Quais dados comprovam o aumento na presença física dos profissionais?
A reserva de estações de trabalho saltou de 690 mil para quase 740 mil no segundo semestre. Esse crescimento expressivo acompanha o aumento nas reservas de vagas de estacionamento dentro dos prédios comerciais. O mercado corporativo amadurece o entendimento sobre a equação entre os modelos presenciais e o trabalho híbrido. O impacto físico real mostra que as pessoas utilizam os espaços de formas totalmente novas.
Mário Verdi, fundador e CEO da Deskbee, analisa de perto essa movimentação no mercado corporativo atual.

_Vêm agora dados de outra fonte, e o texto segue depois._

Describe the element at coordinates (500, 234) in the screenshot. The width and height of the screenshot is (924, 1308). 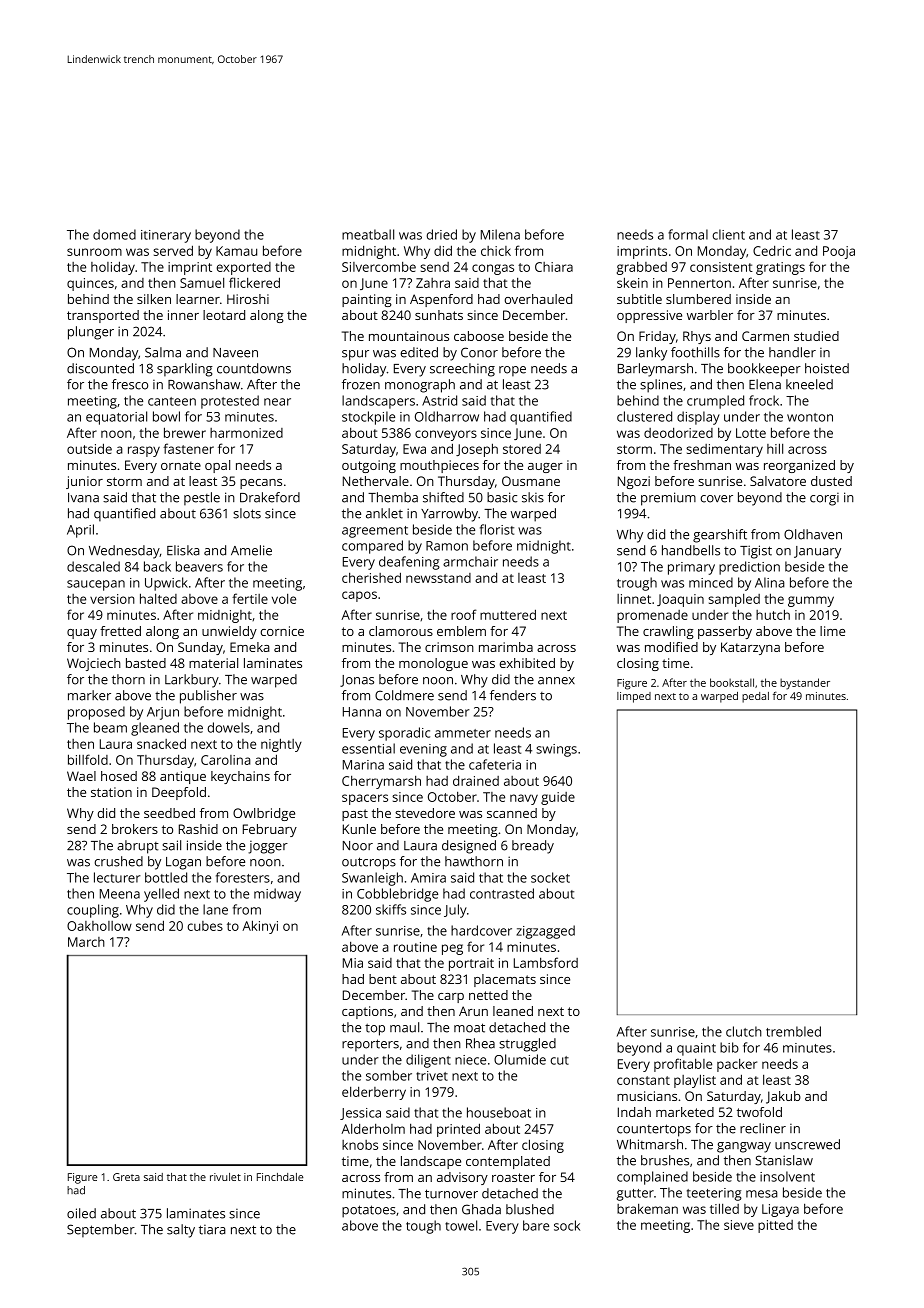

O executivo ressalta que o retorno presencial não se trata apenas de uma promessa futura das marcas. "Os dados agora mostram o impacto físico real desse retorno aos escritórios de maneira consistente", avalia.
Segundo ele, a ocupação diária exige das empresas maior inteligência no desenho e na gestão de espaços corporativos.
Por que as regiões com mais serviços atraem mais os times presenciais?
Regiões com ampla oferta de comércio, serviços e transporte público são as preferidas para receber os times. A Avenida Paulista registrou a maior queda em desocupação imobiliária no fim do ano passado. O recuo atingiu 3,4% no último trimestre devido ao forte apelo de infraestrutura local da área. O suporte ao funcionário também depende do aprimoramento dos processos organizacionais internos das companhias.
A Deskbee registrou uma alta de 18,6% nas solicitações administrativas em suas bases de dados. Os chamados operacionais também cresceram 13,4% na comparação direta entre os semestres do ano anterior. O sistema interno foi muito mais demandado para solucionar problemas práticos que exigem suporte presencial direto. Essa necessidade técnica comprova que o retorno ao modelo presencial demanda investimentos pesados em infraestrutura interna.
Como a falta de estrutura física pode impactar o engajamento da equipe?
A presença física dos colaboradores exige uma estrutura organizacional madura, ágil e livre de falhas diárias. As lideranças precisam se preparar para lidar com todas as intercorrências típicas da rotina do trabalho presencial. O alerta serve principalmente para organizações que passaram por longos períodos atuando exclusivamente de forma remota. Mário Verdi destaca as consequências negativas geradas por eventuais erros na condução desse processo interno.
Erros na administração dos ambientes corporativos afetam o clima e causam sérios prejuízos à cultura empresarial. A falta de organização pode gerar estresse desnecessário e comprometer os resultados globais do negócio. "Falhas de gestão dos espaços podem causar perda de engajamento e produtividade na equipe toda", aponta o CEO da Deskbee. Segundo ele, o foco do RH moderno deve se concentrar em equilibrar flexibilidade com eficiência operacional contínua.